Giordano Bruno

"E' dunque l'universo uno, infinito, immobile. Una, dico, é la possibilità assoluta, uno l'atto, una forma o anima, una la materia o corpo, una la cosa, uno lo ente, uno il massimo ed ottimo; il quale non deve posser esser compreso; e però infinibile e interminabile, e per tanto infinito e interminato, e per conseguenza immobile... Non é materia, perché non é figurato né figurabile, non é terminato né terminabile. Non é forma, perché non informa né figura altro, atteso che é tutto, é massimo, é uno, é universo. Essendo medesimo e uno, non ha essere ed essere; e perché non ha essere ed essere, non ha parte e parte; e perciò che non ha parte e parte, non é composto. Questo é termine di sorte che non é termine, é talmente forma che non é forma, é talmente materia che non é materia, é talmente anima che non é anima: perché é il tutto indifferentemente, e però l'uno; l'universo é uno".

...."Chi nega l'effetto infinito, nega la potenzia infinita". Ove, é stato esattamente osservato, il Bruno diceva volontà ma intendeva natura, in quanto insisteva sulla necessità che l'effetto fosse infinito, ove, posto Dio infinito, la natura "ombra e vestigio della divinità, vien ad esser infinita quanto Dio, anche se non come Dio".
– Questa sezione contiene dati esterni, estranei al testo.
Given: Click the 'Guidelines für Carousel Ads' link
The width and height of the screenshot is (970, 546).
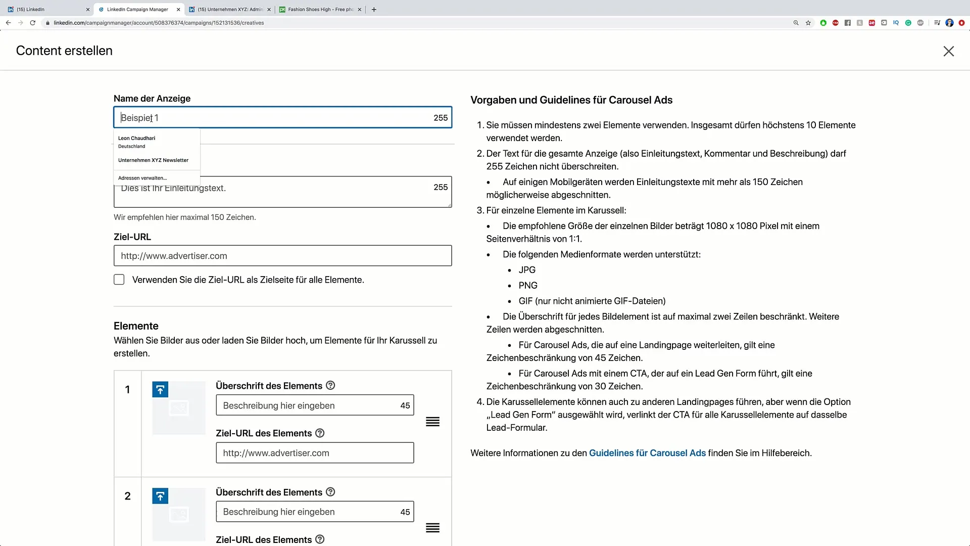Looking at the screenshot, I should pyautogui.click(x=648, y=452).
....Del mondo, efficiente primo é l'intelletto universale, il quale, però, "empie il tutto, illumina l'universo e indirizza la natura a produrre le sue specie come si conviene...artefice interno, perché forma la materia e la figura da dentro, come da dentro il seme o radice manda ed esplica il stipe; da dentro il stipe caccia i rami; da dentro i rami le formate brance; da dentro queste ispiega le gemme...; vera causa efficiente, non tanto estrinseca come anco intrinseca, de tutte le cose naturali".